I got a job!

Thursday 16th December 2010

In mid-October back in Thailand I started searching online for jobs in Sydney as a statistician. I found about a couple a week that I was really interested in and applied for. So far I've applied for twelve jobs and had ten rejections without even an interview. Of the two outstanding opportunities, one wouldn't be interviewing till January and the other wanted someone with social sciences experience, so I didn't have high expectations for the rest of this month. In Hoi An, Vietnam we didn't have wifi in our hotel so I went for four days without checking my email.

Tuesday

11:15 local time, just before catching our overnight train to Hanoi I went to the internet cafe and read an email inviting me to an interview with the University of Sydney at 16:00 Australian Eastern time (i.e. 12:00 in Vietnam)! Thoughts raced through my mind - What do I do?!? Of course I want to take the interview, but we had already booked and paid for our train. We'd checked out of the hotel and I don't have a phone. I'm sat in an internet cafe surrounded by boys playing computer games and smoking. I look at my watch and calculate what time we need to get our taxi to Danang (the next town north) where we'll be catching the train.... it's just not going to work.

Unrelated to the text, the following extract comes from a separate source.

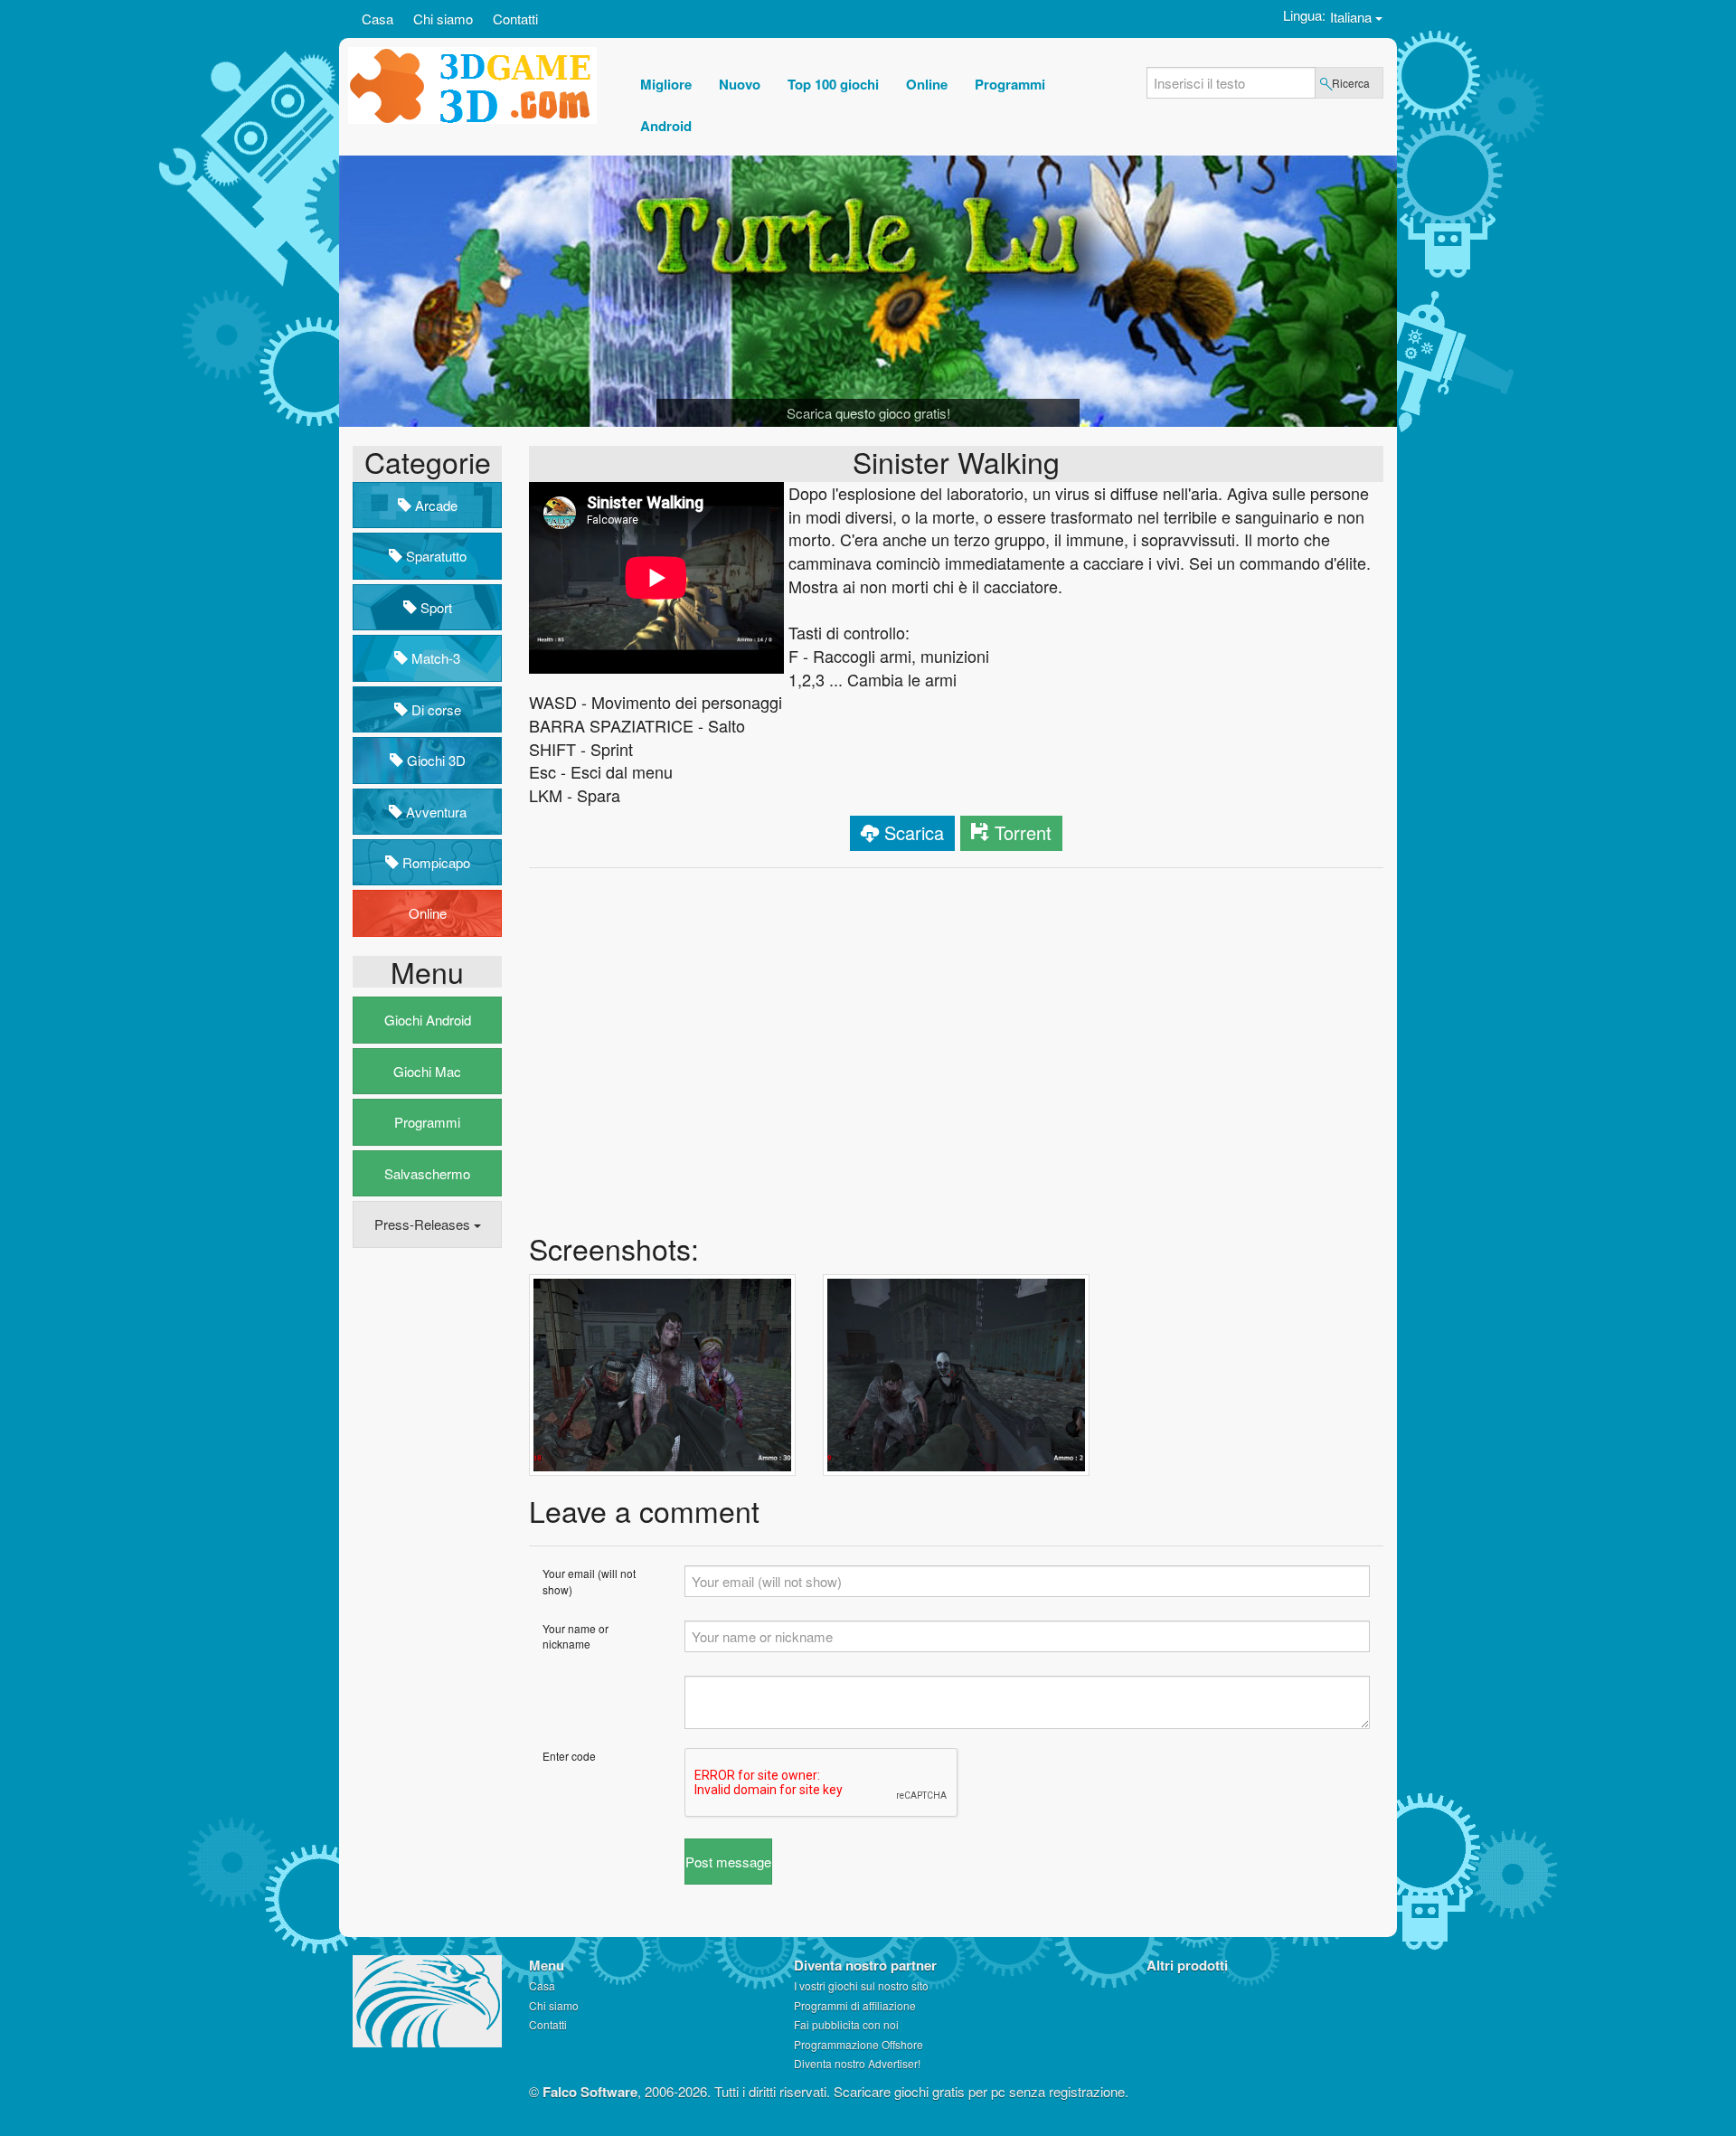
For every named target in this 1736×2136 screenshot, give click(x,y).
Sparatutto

Quickly, I email and explain that I won't be able to do the interview at that time, but I am still very interested in the position. I ask if they can possibly reschedule. I get a fast reply expressing the university's urgency to interview me now, since it's about to close down for Christmas. The selection committee probably wouldn't be able to reschedule. My stomach feels twisted and full of butterflies. How frustrating to be so close. I log off the computer, wondering if I made the right decision or if we should have missed our train and got another one the next day. However I was convinced that with no preparation I wouldn't have passed the interview anyway.

I returned to a cafe opposite our hotel where I was meeting Aaron and told him the exciting news! We got our train from Danang as planned. On the train I reviewed my application, just in case they were able to reschedule the interview. The position was for a Senior Research Analyst at the Workplace Research Centre, University of Sydney, for one year, covering someone's maternity leave. I had applied for the job nearly seven weeks ago when Aaron and I were in Paske, Laos. I'd spent a long time filling out the detailed application form, but then I got stumped at the question that asked for my content knowledge on employment matters. I nearly didn't complete the application, but Aaron told me to go for it since I'd got this far. So I wrote something lame about how I had experience of being employed in both the UK and US and submitted it.

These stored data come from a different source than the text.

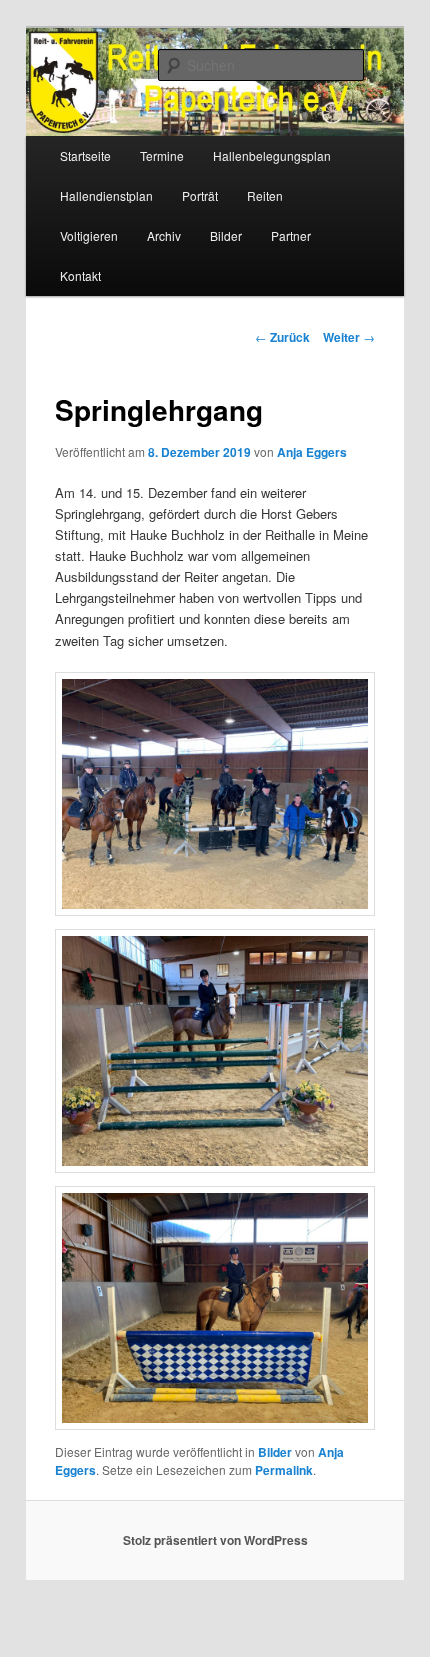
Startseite (85, 155)
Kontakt (80, 275)
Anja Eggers (312, 452)
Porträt (200, 195)
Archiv (164, 235)
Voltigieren (89, 235)
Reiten (265, 195)
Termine (162, 155)
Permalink (284, 1470)
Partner (291, 235)
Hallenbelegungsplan (272, 155)
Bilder (226, 235)
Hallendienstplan (106, 195)
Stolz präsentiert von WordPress (215, 1540)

Since then the position had been withdrawn, then re-advertised and changed from full-time to four days a week. Fine with me – more time for tourism in Sydney! Without an internet connection there was little more I could do to prepare or read about the department. Thinking that they couldn't reschedule anyway, I calmly drifted off to sleep.




Wednesday

Our train arrives in Hanoi about 5:30 am. It's pitch dark and occasionally drizzling with rain. We spend about an hour wandering the deserted streets before places begin to open and we find a hotel. Whilst they are preparing our room I check my email on the computer in the lobby. The university rescheduled my interview for 8am (Vietnam time) today. I check my watch, it's now 7am! I try desperately not to panic! The hotel give us breakfast and we get into our room about half an hour before the interview.

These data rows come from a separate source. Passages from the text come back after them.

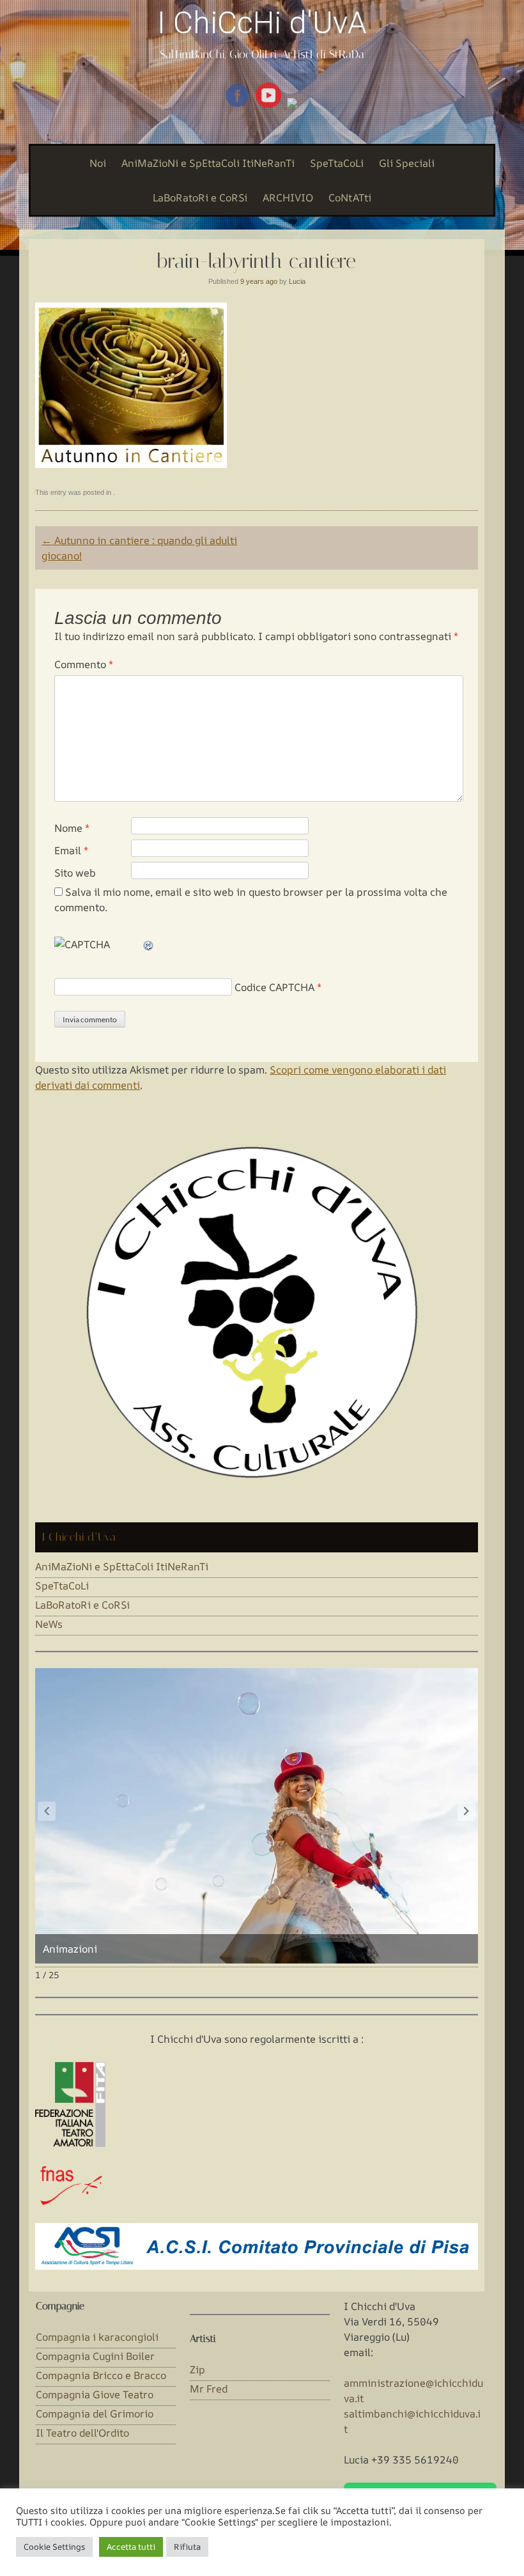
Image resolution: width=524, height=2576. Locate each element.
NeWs (49, 1624)
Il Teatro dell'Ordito (82, 2433)
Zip (197, 2369)
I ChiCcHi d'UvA (262, 22)
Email (71, 850)
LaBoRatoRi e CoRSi (200, 198)
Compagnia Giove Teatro (94, 2394)
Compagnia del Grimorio (94, 2414)
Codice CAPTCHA (274, 987)
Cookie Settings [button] (54, 2546)
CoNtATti (349, 198)
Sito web (75, 873)
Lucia (297, 281)
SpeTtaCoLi (337, 163)
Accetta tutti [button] (131, 2546)
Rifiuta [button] (187, 2546)
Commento (83, 664)
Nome (71, 828)
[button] (466, 1811)
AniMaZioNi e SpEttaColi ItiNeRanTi (208, 163)
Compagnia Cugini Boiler (95, 2356)
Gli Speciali (407, 163)
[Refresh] (149, 944)
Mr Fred (208, 2389)
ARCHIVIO (288, 198)
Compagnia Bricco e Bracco (101, 2375)
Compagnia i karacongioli (97, 2337)
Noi (97, 163)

My heart is pounding when the phone rings. I pick up the receiver and the collied cord knocks the phone on the floor. The line buzzes loudly, since the cord is loosely connected to the phone. They call me back and I sit on the floor to make sure the receiver is close to the phone and the cord is not stretched. First they explain that they understand I don't know anything about employment matters – phew! Of course though they do expect me to know about quantitative analysis and when they ask me about longitudinal analysis and non-parametric statistics, let's just say I didn't do my best! It was a short interview only lasting about half an hour. Afterwards I said to Aaron that it didn't go very well and I didn't think I'd got the job. However they had said I had a very strong reference and at the end of the interview they still wanted to get a second reference for me. Aaron bet me $5 I would get it.

Thursday

After a couple of attempts to obtain Chinese visas, we are sitting in the hotel at lunch time, when I get a call from the university. They told me that the selection committee was going to recommend me to the Dean and if approved I would have the job! I was elated! My strong written application and references had pulled me through! They took into account that I had been on an overnight train for any 'poor answers' I provided during the interview. Once the official paperwork is completed in January they want me to start as soon as possible! I cheered and danced around the room!

Comments

sly said…
Yay, Jean! It was meant to be!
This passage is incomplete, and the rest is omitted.